The other thing that got me thinking on this theme again last week was watching Waltz with Bashir on the weekend.  An excellent animation that examines Israeli soldiers’ involvment in refugee camp massacres in West Beirut in the 80’s.  There were some very provocative images, especially towards the end of the film, and although it was not a wonderful pick me up, it was excellent film making that explored some very important ideas about war and memory.

Perhaps I don’t have anything to conclude… or add to this discussion… maybe I just wanted to say, I am thinking about people being massacred and I am thinking that there is no way that should ever happen, and how do we let it happen?  Perhaps all I want to ask is why? and how do we stop that kind of madness? and I know that probably somewhere in a little quiet corner of the world today, or maybe tomorrow, another, equally ghastly thing will happen, and some people will be culpable – and have to live with that – and some bereft – and have to live with that – and I wish that we could stop that before it happened…


Tonight I am leading my first local meeting for the St Louis chapter of Amnesty International.  We are examining the use of Torture by the USA in particular, and I am presenting material that will hopefully give us a focus for action that spurs the current government onto seeking accountability for the atrocities carried out by the previous administration.  However, the thing that really concerns me is that images like this are not really historical:


Tragically, although Obama signed a key declaration in January, pledging to close Guantanamo and put an end to torture, these practices continue – perhaps not as extreme as the above image, but certainly force-feeding and other personal violations continue at Gitmo, and so the culpability is transferred to the Obama administration, and our great hopes for change begin to fade.

It is sobering reading, the preparation I have done for tonight, and I guess it just makes me despair when I think of the unnecessary and dreadful treatment some people have been subjected to in the name of freedom and democracy. Sigh.

He Made It!

One week on and I can report that our new wee man is doing well. He made his entrance last Friday and has been making himself at home since.
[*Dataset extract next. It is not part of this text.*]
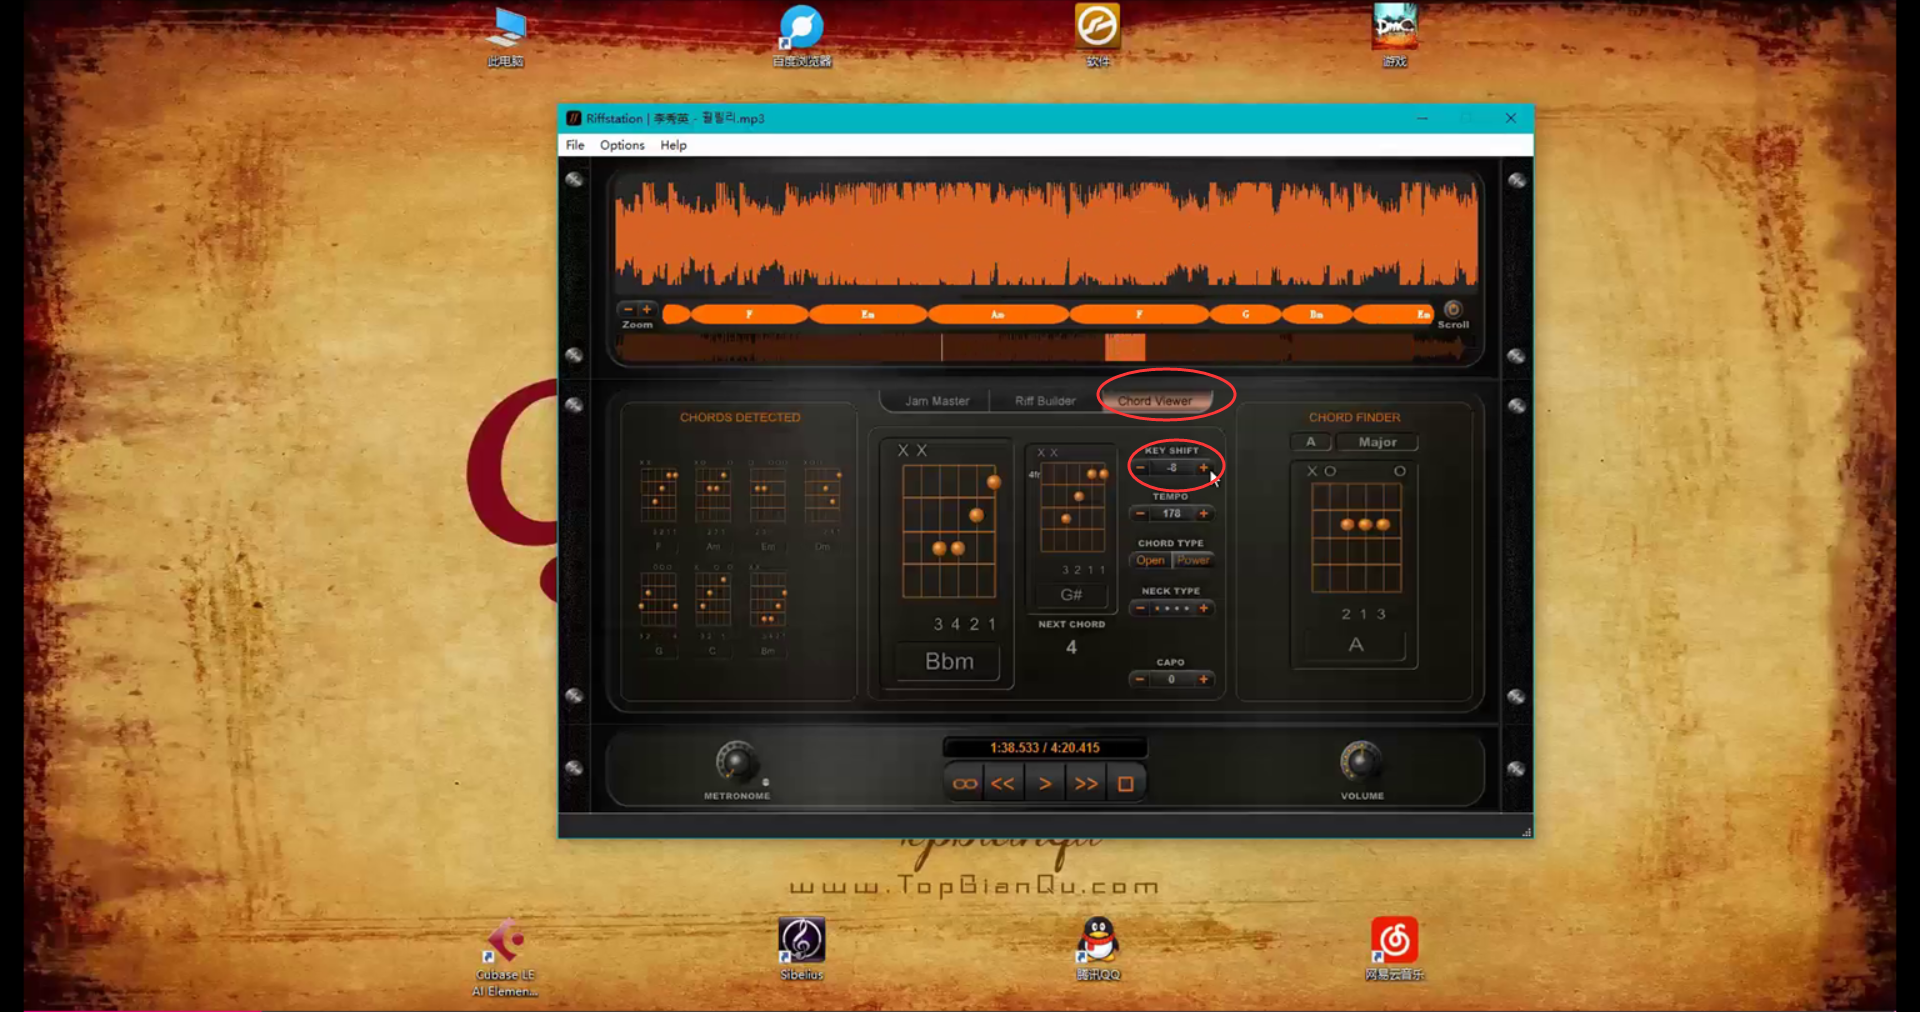1920x1012 pixels.
Task: Click the rewind transport button
Action: click(x=1003, y=784)
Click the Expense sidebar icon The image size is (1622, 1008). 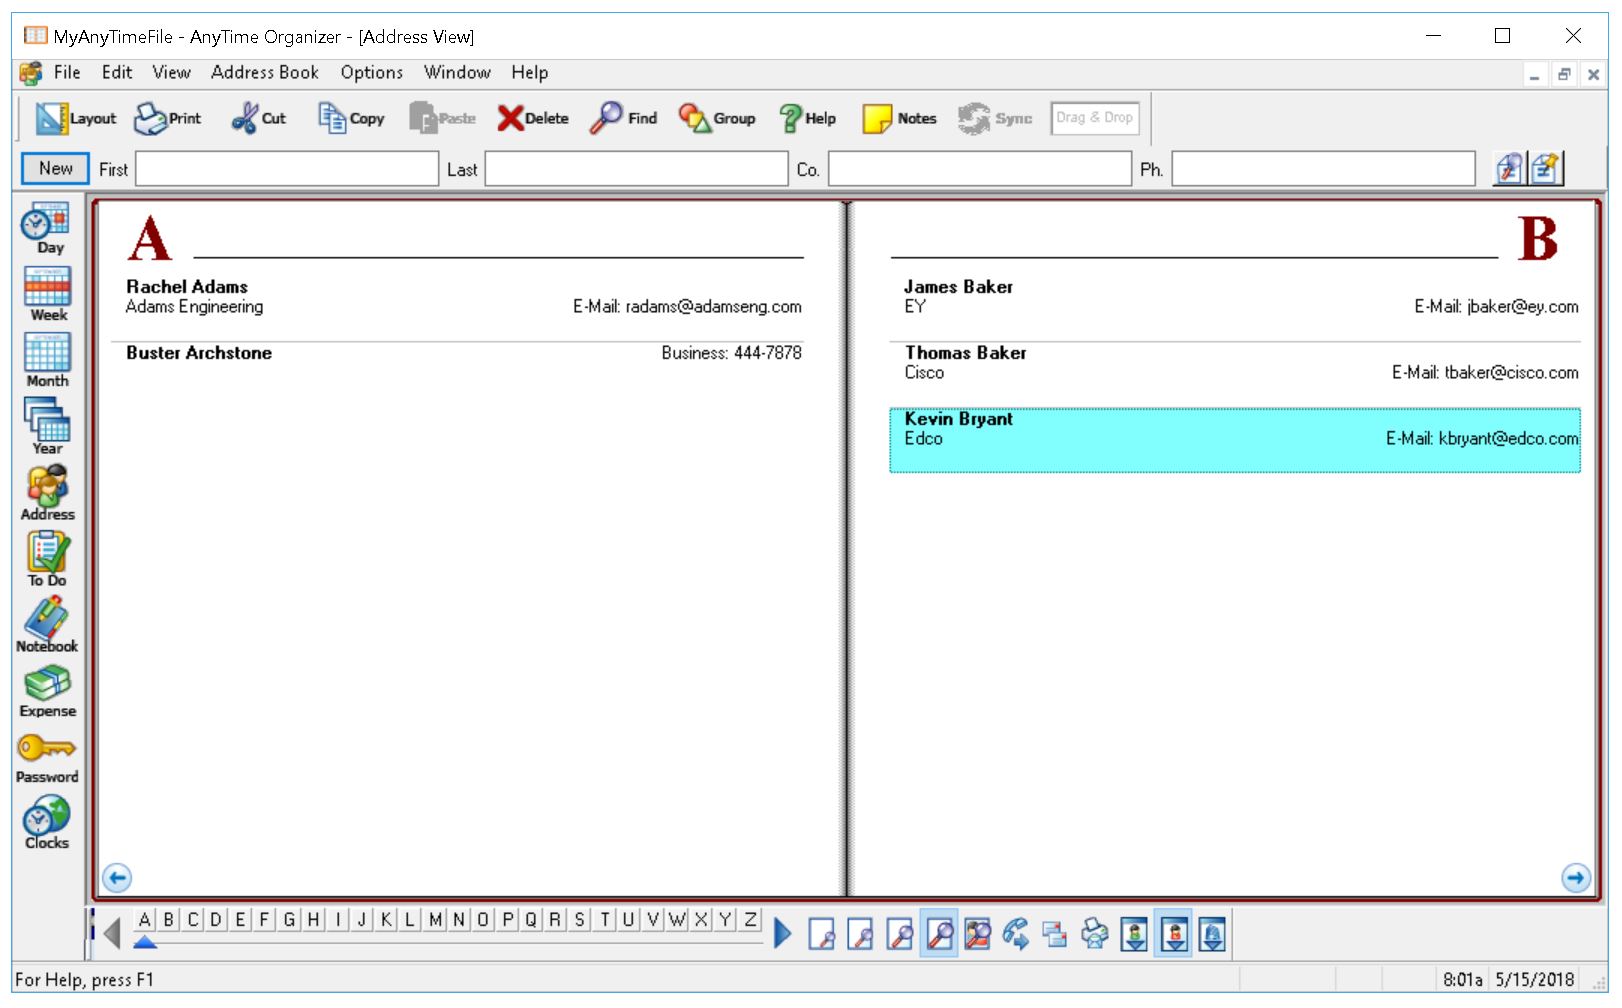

Since his arrival, it seemed that nothing about me was working anymore… though now I can see that things are starting to heal, and I am getting the hang of sleep deprivation and the sacrifices necessary to ensure he is adequately nourished. But it looks like hard work ahead!

However, nothing – as they say – prepares you for how much your emotions soar at the sight of your own offspring. So any effort – even the most desparate and supreme effort – on his behalf just seems instinctive and unselfishly necessary. I am starting to sound rather martyrish… ugh!

One person who has been working in this period has been our new president – I say ‘our’ in sort of proprietary sense, even though I am still an alien… because I feel like Obama is such a man for the people that it doesn’t seem like I am disconnected from the massive political impact his courageous leadership can make in our whole world. Also, our wee man is now a US citizen, so no matter where in the world we go next, there will be a family tie to this land.

We managed to bring our little lad home just in time to hear the inaugural speech on Tuesday. It was such a moving and happy day in so many ways. And so great to be home.

So we are excited and impressed by the decisive new initiatives to already come from the White House. Particularly the plan to close Guantanamo and the CIA ghost prisons and to put an end to govt sanctioned torture such as waterboarding. Such shame attached to the brutal practises in these places. I do hope that they manage to address the impact of other such US-run prisions abroad, like in Afghanistan and Iraq. We are really looking forward to see what other important decisions will come from the work of this promising new administration.

Not sure if I will be working on this blog too often in the coming days… am still not working in the employable sense, but sense that a lot of work on good family life is ahead. Work worth doing!